For customers, this eliminates the need to wait in line, or on hold, for hours. Customers can instantly receive fast, personalized, and accurate customer service.
For businesses, this may result in significant cost savings. If an AI-powered voicebot can serve customers accurately and quickly, there's less of a need for human interference.
However, businesses must keep in mind that consumers still want human interaction – especially for high-value decisions. In fact, 45% of consumers said human-to-human communication during their final decision to "purchase" is critical.
AI can help provide the ultimate personalized experience.
One example of a company that uses AI for better personalization is Amazon. As you shop, machine learning algorithms see (and learn from) what you view, buy, and add to your cart. This information is then used to provide specific product recommendations and suggestions.
Another example of machine learning in the workplace can be found in your Gmail account. Google first rolled out Smart Reply in 2017, which helps users quickly respond to emails with curated responses that are appropriate responses to the email you received. As you continue to use Smart Reply, machine learning will learn to suggest responses that sound the most like you. For example, using "Sounds good" versus "Sounds good!"
How banks use AI
JPMorgan Chase, Bank of America, Lloyds Banking Group, and NatWest are just a few examples of the banks that are incorporating this kind of technology into their business. Let's see how they're using it:
JPMorgan Chase has multiple areas where they're using machine learning.
The first is called Contract Intelligence or COiN, and is used to analyze and extract information from important documents. JPMorgan Chase used this to process 12,000 credit agreements in seconds instead of the typical 360,000 hours.
JPMorgan Chase is also using AI in the creation of their pricing and quoting tools, and in the recommendations they give customers.
Bank of America
In May 2018, Bank of America launched an AI-driven virtual assistant called "Erica" to their 25 million mobile banking customers.
Erica's capabilities are constantly evolving, but currently she can:
- Help customers access information (account activity, routing numbers, bills)
- Transfer money between accounts
- Schedule an in-person meeting at a branch
- Locate the nearest branch
- Educate about money management
When asked about Erica, Aditya Bhasin, head of consumer and wealth management tech, said:
“Erica’s knowledge of banking and financial services increases with every client interaction. In time, Erica will have the insights to not only help pay a friend or list your transactions at a specific merchant, but also help you make better financial decisions by analyzing your habits and providing guidance.”
In November 2018, Bank of America announced that Erica had 4 million users. As of March 2019, that number is 6 million users. It's safe to say that Erica is here to stay.
Lloyds Banking Group
They're using AI to help their human employees. When providing customer service, employees use chatbots to help them access relevant information faster.

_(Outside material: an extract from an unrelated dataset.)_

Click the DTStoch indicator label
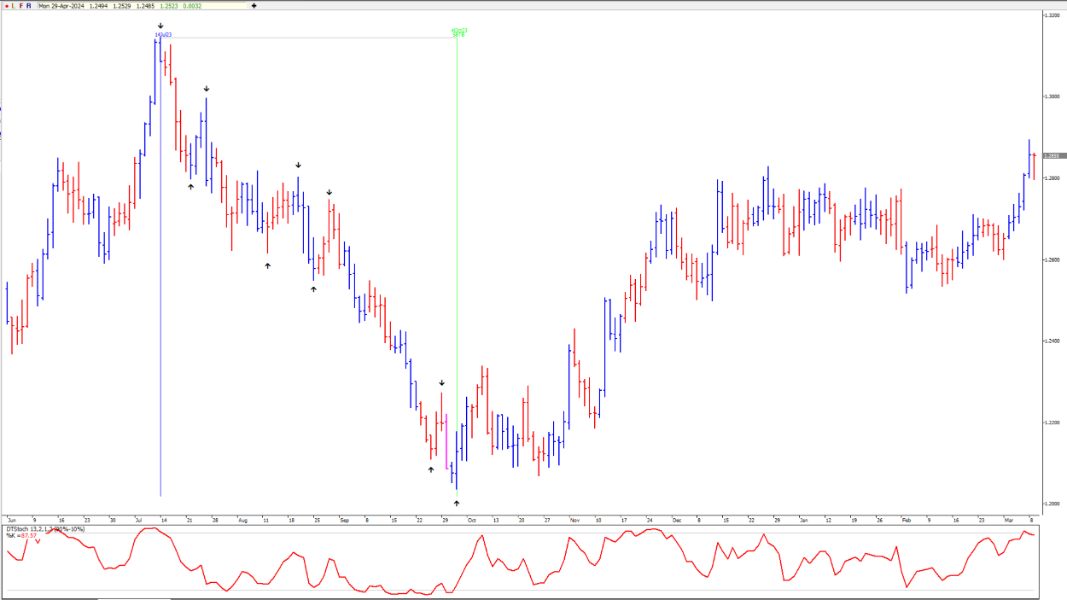 45,528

When asked about their reasoning for using a combination of humans and technology, Marc Lien, director of digital development and applied sciences, said:
“For us, it’s about augmentation rather than pure automation — pairing brilliant people in our business with increasingly smart technology to deliver great things.”

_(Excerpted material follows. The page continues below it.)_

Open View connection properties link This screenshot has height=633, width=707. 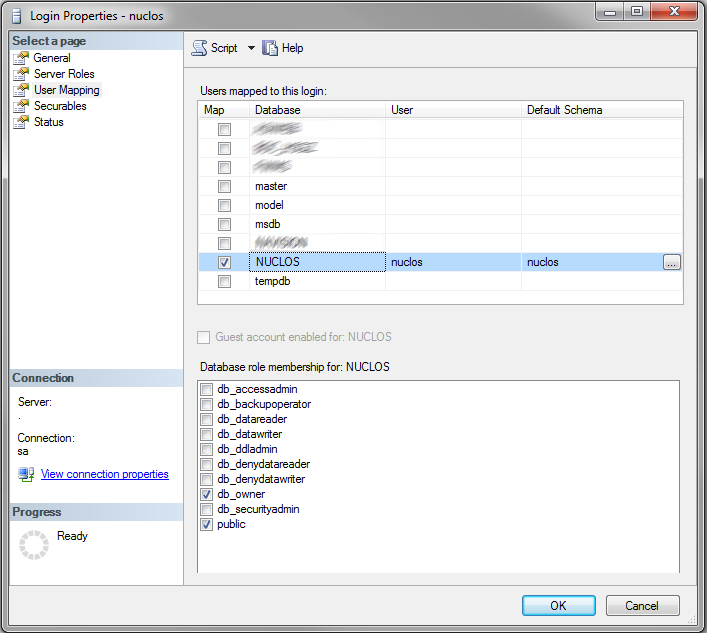(x=104, y=474)
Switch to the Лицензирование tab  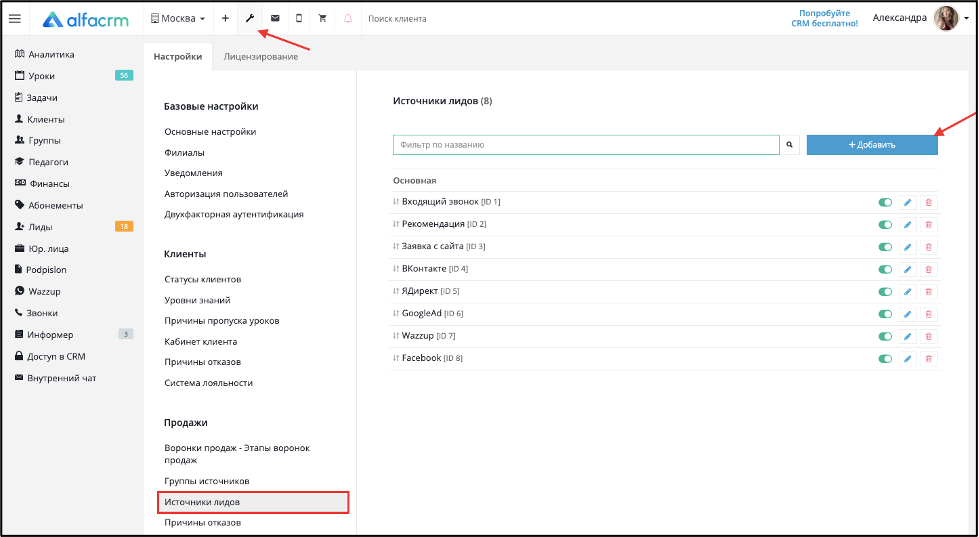pos(260,57)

NatWest started a pilot program in 2017 with an AI-powered virtual bank teller named Cora. Cora can answer up to 200 basic questions, so customer service representatives are only involved in complex, high-impact customer questions.
As of February 2018, Cora has about 100,000 conversations a month, but she is projected to have up to 2 million per month by the end of the year.
When asked about Cora, Kevin Hanley, director of innovation at NatWest said:
"We’re really excited about this technology because we think it could create another way for our customers to bank with us on top of the usual services we offer and be used to help answer questions round the clock, whilst cutting queuing times for simple questions. The technology has real potential for the future."